8.4 LES CONFLITS D’APPLICATION ET D’OBJET
[204] Rappelons l’importance de distinguer la façon d’aborder les conflits entre le Règlement 1153 et les normes fédérales de celles avec une loi ou un règlement provincial. Le conflit avec une loi fédérale est une question constitutionnelle ─ doctrine de la prépondérance fédérale ─ alors que celui avec une norme provinciale relève du droit municipal.
[205] L’exercice mène à conclure que les articles 2, 3 et 6 sont inopérants.
[206] L’article 2 du Règlement 1153 mentionne :
2. Il est interdit d’avoir en sa possession ou d’utiliser une arme ou une arme blanche dans une place publique ou dans un véhicule de transport public.
La possession d’une arme ou d’une arme blanche est cependant autorisée dans une place publique si celle-ci est empruntée pour se rendre à un poste d’affût de chasse durant les périodes de chasse.
(Soulignements du Tribunal)
[207] L’application de cette disposition se heurte, au palier fédéral, avec la Loi sur les armes à feu[251] et le Règlement sur l’entreposage, l’exposition, le transport et le maniement des armes à feu par des particuliers[252]. Puis, au palier provincial, avec la Loi visant à favoriser la protection des personnes à l’égard d’une activité impliquant des armes à feu[253].
Le conflit avec la norme fédérale
[208] L’article 2 du Règlement 1153 est incompatible avec les articles 19 et 20 de la Loi sur les armes à feu[254] et les articles 10 à 14 du Règlement sur l’entreposage, l’exposition, le transport et le maniement des armes à feu par des particuliers[255].
[209] Cette loi mentionne :[256]
Transport et usage d’armes à feu prohibées ou d’armes à feu à autorisation restreinte
19 (1) Le particulier titulaire d’un permis de possession d’armes à feu prohibées ou d’armes à feu à autorisation restreinte peut être autorisé à en transporter une en particulier entre des lieux précis pour toute raison valable, notamment :
[…]
Port d’armes à feu à autorisation restreinte et d’armes de poing
20 Le particulier titulaire d’un permis de possession d’armes à feu à autorisation restreinte ou d’armes de poing visées au paragraphe 12(6.1) (armes de poing : 1er décembre 1998) peut être autorisé à en posséder une en particulier en un lieu autre que celui où il est permis de la posséder, s’il en a besoin pour protéger sa vie ou celle d’autrui ou pour usage dans le cadre de son activité professionnelle légale.
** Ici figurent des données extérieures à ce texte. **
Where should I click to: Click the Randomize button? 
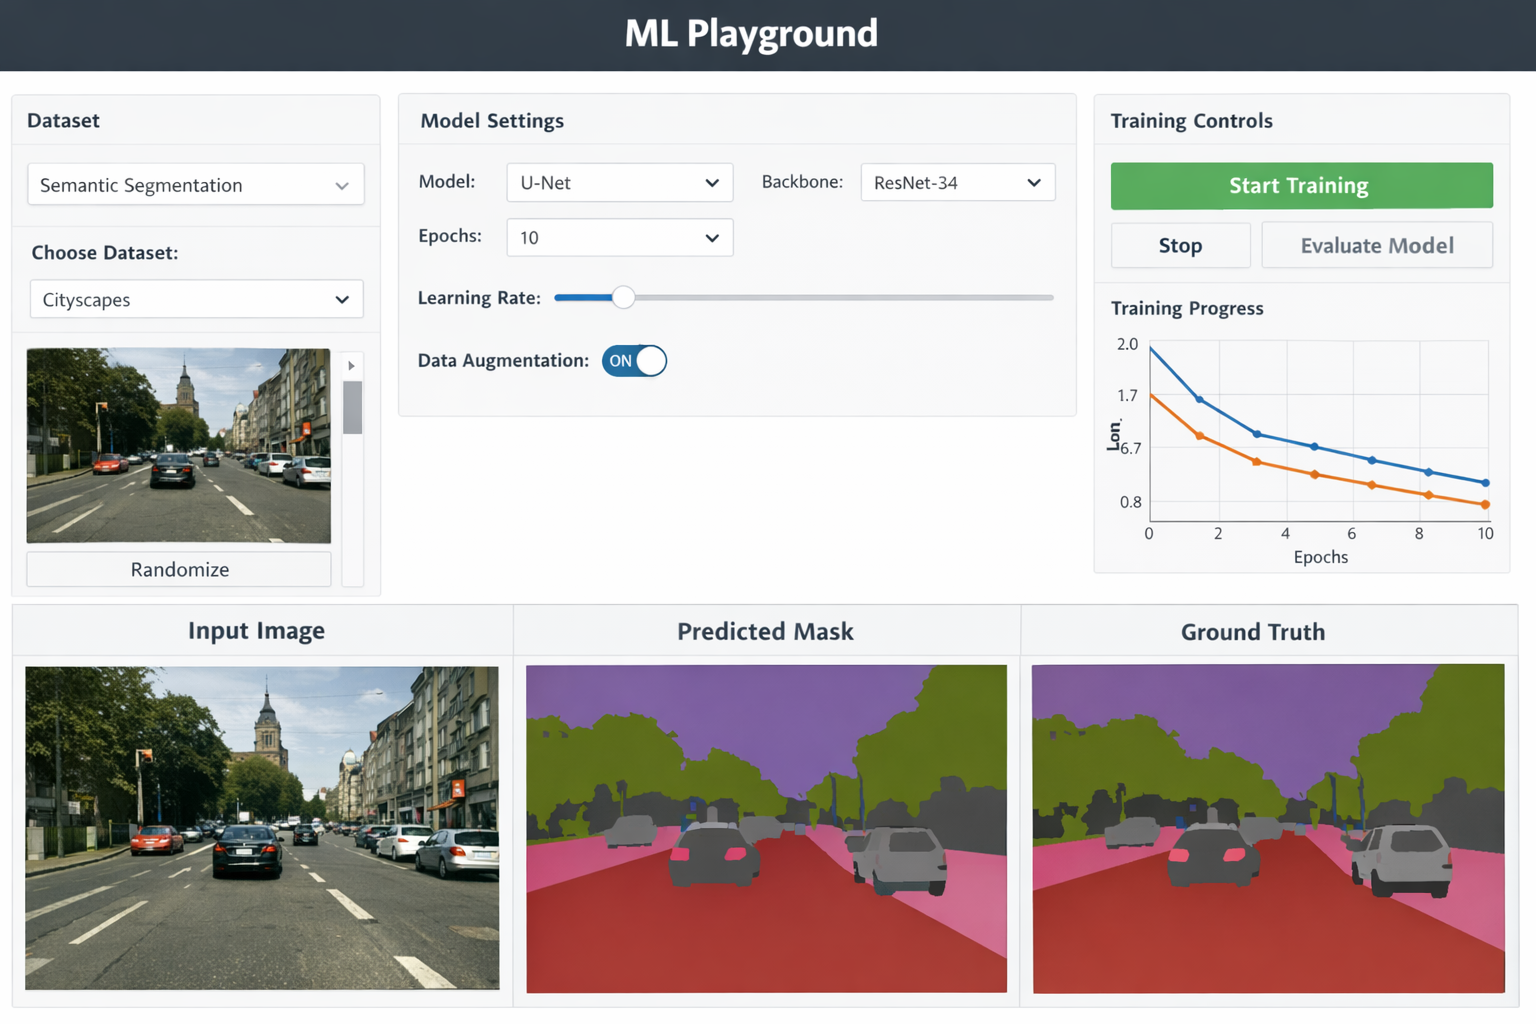(178, 569)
(Soulignements du Tribunal)
[210] Ce règlement mentionne :[257]
TRANSPORT DES ARMES À FEU SANS RESTRICTION
10 (1) Le particulier ne peut transporter une arme à feu sans restriction que si les conditions suivantes sont respectées :
[…]
Transport des armes à feu à autorisation restreinte
11 Le particulier ne peut transporter une arme à feu à autorisation restreinte que si les conditions suivantes sont respectées :
[…]
Transport des armes à feu prohibées
12 Le particulier ne peut transporter une arme à feu prohibée que si les conditions suivantes sont respectées :
[…]
Transport des répliques
13 Le particulier ne peut transporter une réplique que si les conditions suivantes sont respectées :
[…]
Armes à feu historiques
14 (1) Le particulier ne peut entreposer, exposer ou transporter une arme à feu historique que si elle est non chargée.
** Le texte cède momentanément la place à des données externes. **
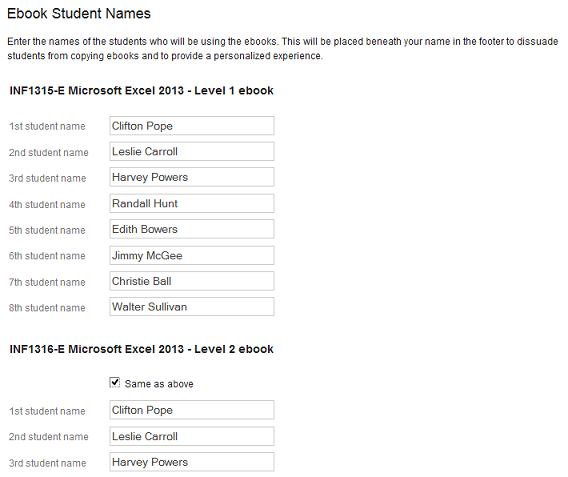Uncheck the Same as above checkbox

(115, 382)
(2) Le particulier ne peut transporter une arme à feu historique dans un véhicule non surveillé que si les conditions suivantes sont respectées :
[…]
[211] Ces normes établissent les conditions spécifiques du transport des armes à feu. Toutefois, l’article 2 du Règlement 1153 interdit la possession d’Arme dans une « Place publique ou dans un véhicule de transport public », sous réserve de l’exception prévue à l’alinéa 2. La définition de « Place publique » étend cette interdiction sur toutes les routes à Mascouche puisque la définition de « Place publique » inclut, notamment : « […] rue, ruelle, un trottoir, un chemin public, une promenade, un passage piétonnier […] ».
[212] Ainsi, le transport d’une Arme, qui implique sa possession, est formellement interdit sur les accès routiers de la Ville. Un individu peut donc, en même temps, transporter une arme à feu, en respectant ces normes fédérales, et commettre une infraction en vertu de l’article 2 du règlement.
[213] Le législateur fédéral précise les types d’armes visés par ces normes. À titre d’exemple, le Règlement sur l’entreposage, l’exposition, le transport et le maniement des armes à feu par des particuliers définit « arme de poing prohibée » comme étant celui prévu au paragraphe 84 (1) du Code criminel.[258] De façon contraire, le Règlement 1153 ne fait aucune distinction entre ces catégories d’armes à feu et vise les « Arme à feu de toute catégorie […] ou toute arme qui permet de tirer un projectile [...] ».[259]
[214] La Ville est d'avis que « […] l’objet de la Loi sur les armes à feu est de prévoir la délivrance de permis pour permettre la possession d’armes à feu en des circonstances qui ne donnent pas lieu à une infraction à certains articles du Code criminel ». Elle allègue aussi que « […] la Cour suprême du Canada a déjà réglé cette question en reconnaissant la théorie du double aspect qui permet aux différents ordres de gouvernements de réglementer les aspects relatifs à la sécurité publique en reconnaissant que la Loi sur les armes à feu, par son caractère véritable, a pour objet la sécurité publique. »[260]
[215] Le Tribunal diverge d’opinion puisque ces arguments ne s’appliquent pas au présent pourvoi pour les raisons mentionnées à la section 8.1 du présent jugement ─ Les arguments constitutionnels.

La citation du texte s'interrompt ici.